By Nerino Petro at 5 October, 2011, 4:38 pm
We like to think that a technical disaster won't ever happen to us when we are presenting, but that's just not the case. And it's not just a trial: I experienced "technical difficulties" at a presentation last week to the Law Librarians Association of Wisconsin. For some reason their projector and my Mac just didn't want to get along. I had been bitten by Mr. Murphy.
The reality is that stuff like this happens, but one of the worst places is during a trial. LAW.COM has an interesting article titled Wrong Way: Preventing (and Recovering From) Courtroom Snafus
The article includes quotes from William & Mary Chancellor Professor Fredric Lederer, who is also the Director of the Center for Legal and Court Technology and Legal Skills) identifies three technological trial snafus:
…there are three types of trial technology snafus: 1) real or perceived hardware failure, 2) real or perceived software failure, and 3) attorney ineptitude. Hardware failure is the least common cause of technology derailment — fried hard drives and light bulbs notwithstanding.

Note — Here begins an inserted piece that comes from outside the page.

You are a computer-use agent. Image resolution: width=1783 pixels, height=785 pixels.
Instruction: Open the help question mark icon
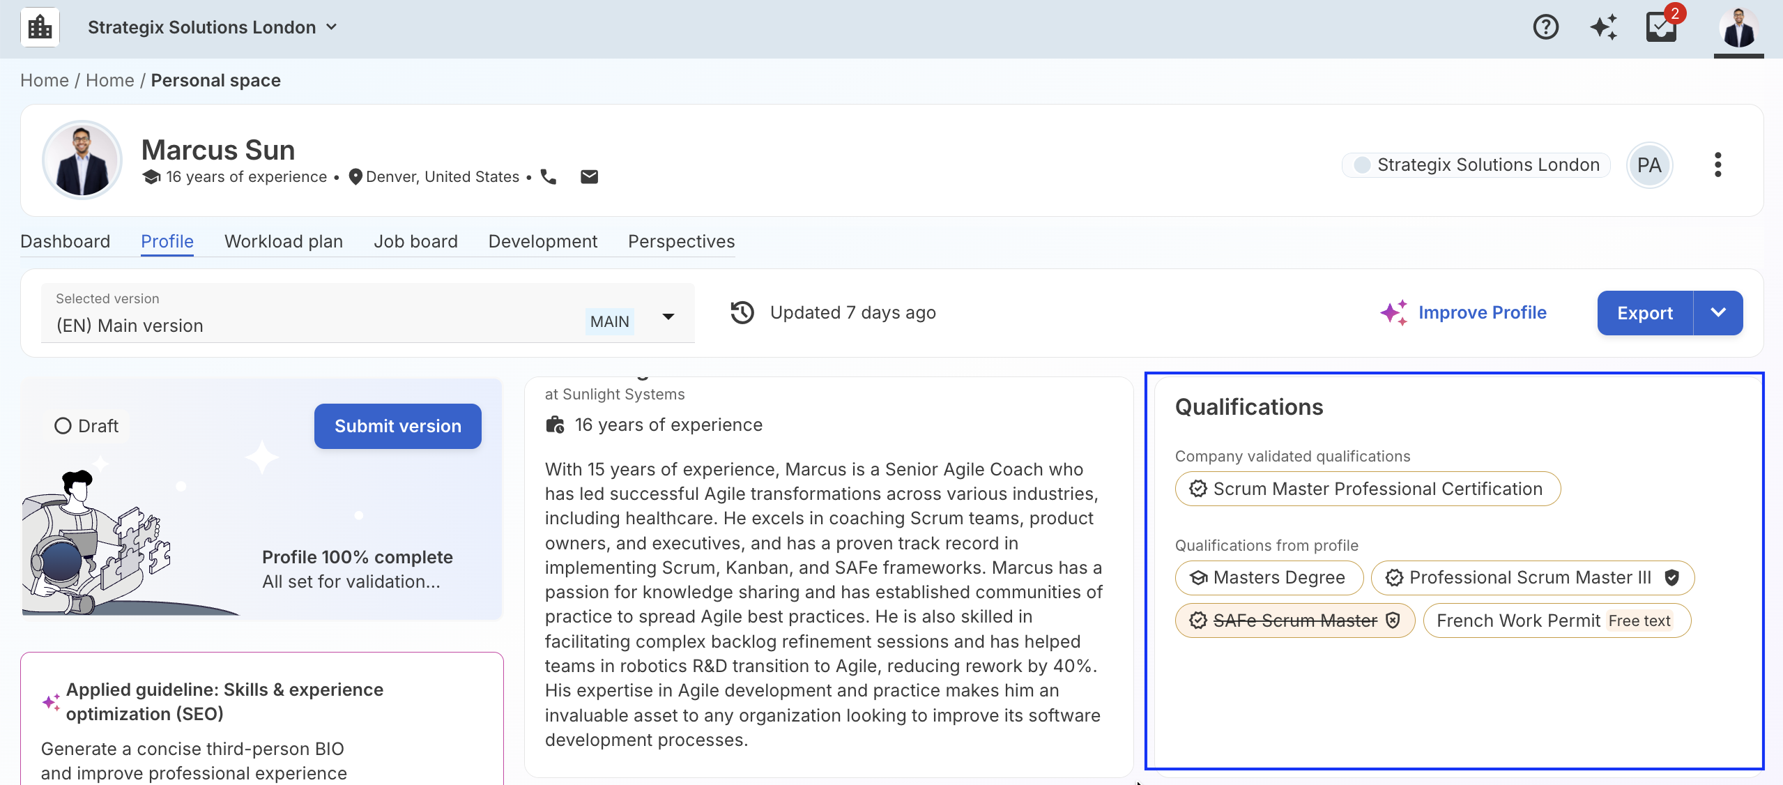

I tend to agree with Professor Lederer, but have found that many of the errors are what we called in the Army "head space and timing problem" or in other words – operator error. if you're planning on using technology for trial, arbitration, or presentations in your practice, this is a good article to read about what can go wrong and ways that you can handle these issues when the arise. The best advice that I can give you after years of presentations is this: Whatever you do, don't panic.